## Data
—————

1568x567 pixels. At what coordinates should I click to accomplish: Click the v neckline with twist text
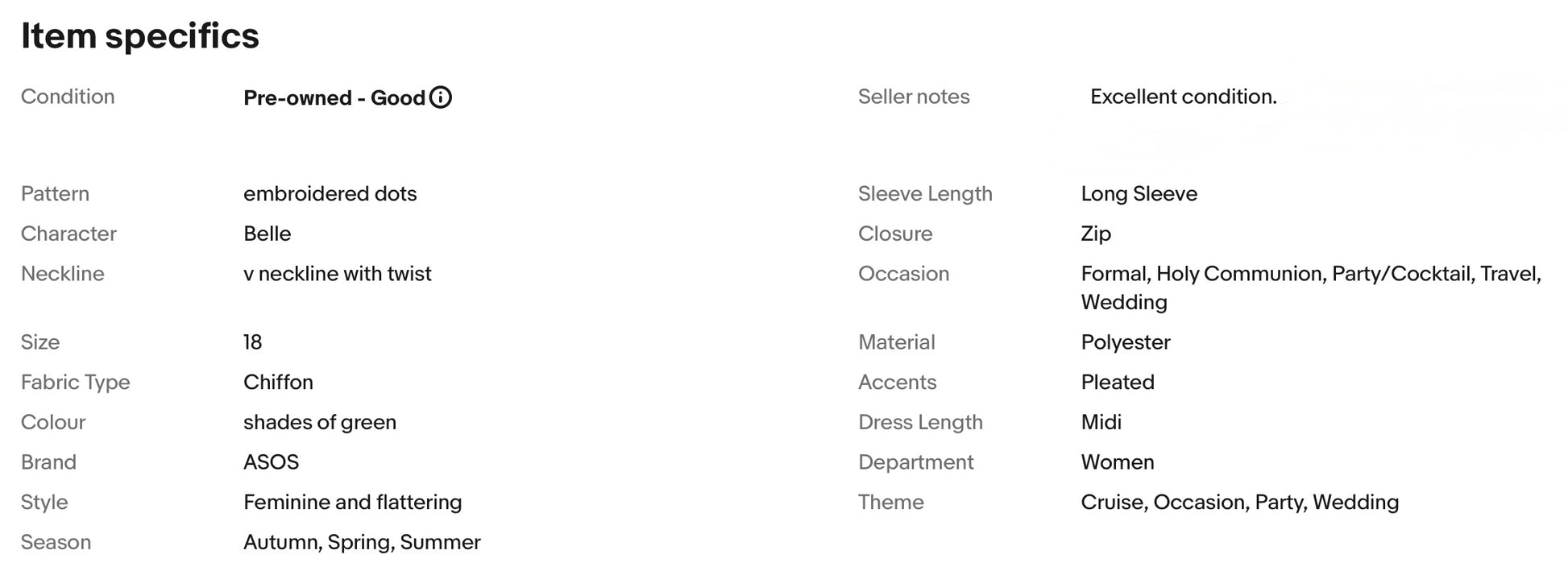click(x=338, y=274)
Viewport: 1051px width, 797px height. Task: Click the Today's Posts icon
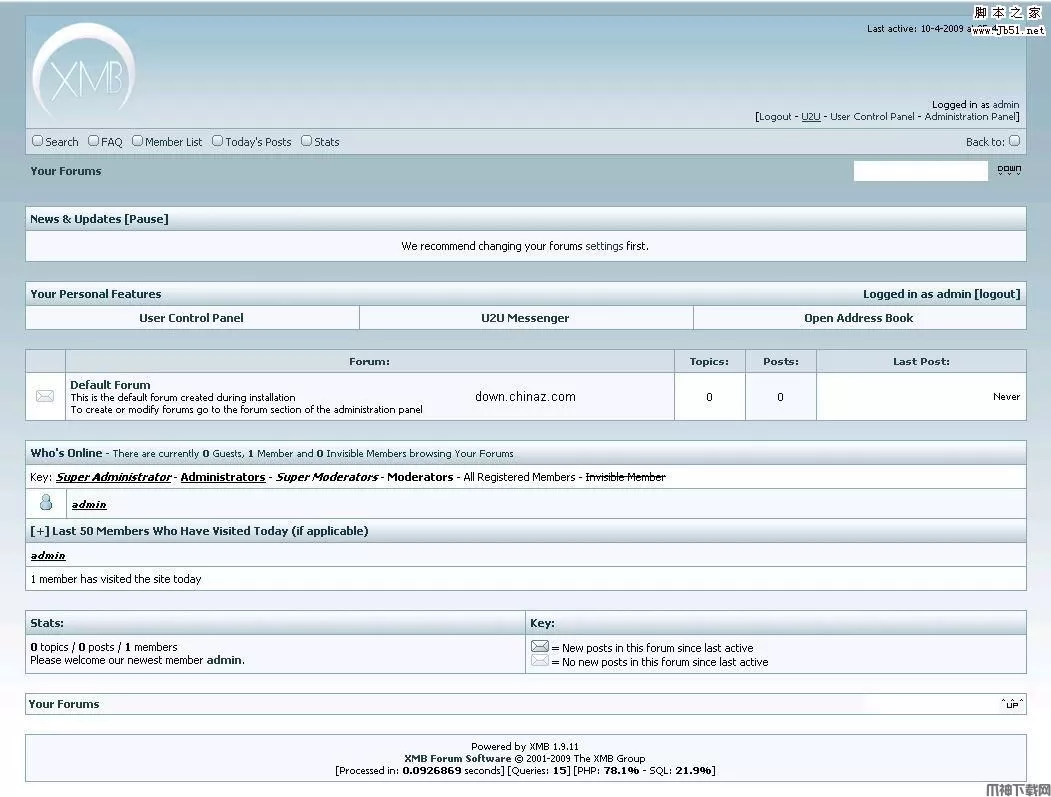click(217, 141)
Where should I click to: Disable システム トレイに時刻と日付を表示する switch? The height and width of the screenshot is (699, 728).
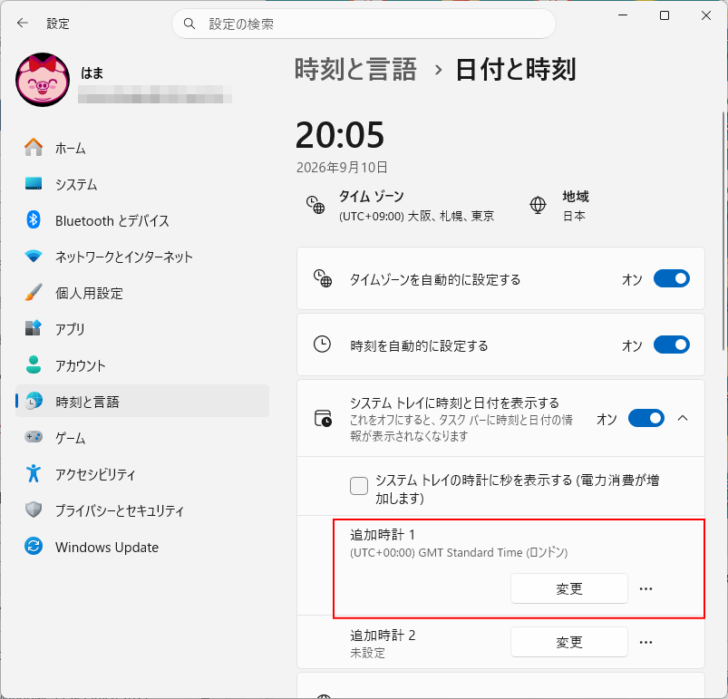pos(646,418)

—————

## Problem to work on
Exact copy, no pictures: reproduce every entry shown above.

## Solution
1568x567 pixels. At what coordinates should I click to accomplish: Click the v neckline with twist text
click(x=338, y=274)
Viewport: 1051px width, 797px height. Task: Click the Today's Posts icon
click(217, 141)
Where should I click to: Disable システム トレイに時刻と日付を表示する switch? The height and width of the screenshot is (699, 728).
pos(646,418)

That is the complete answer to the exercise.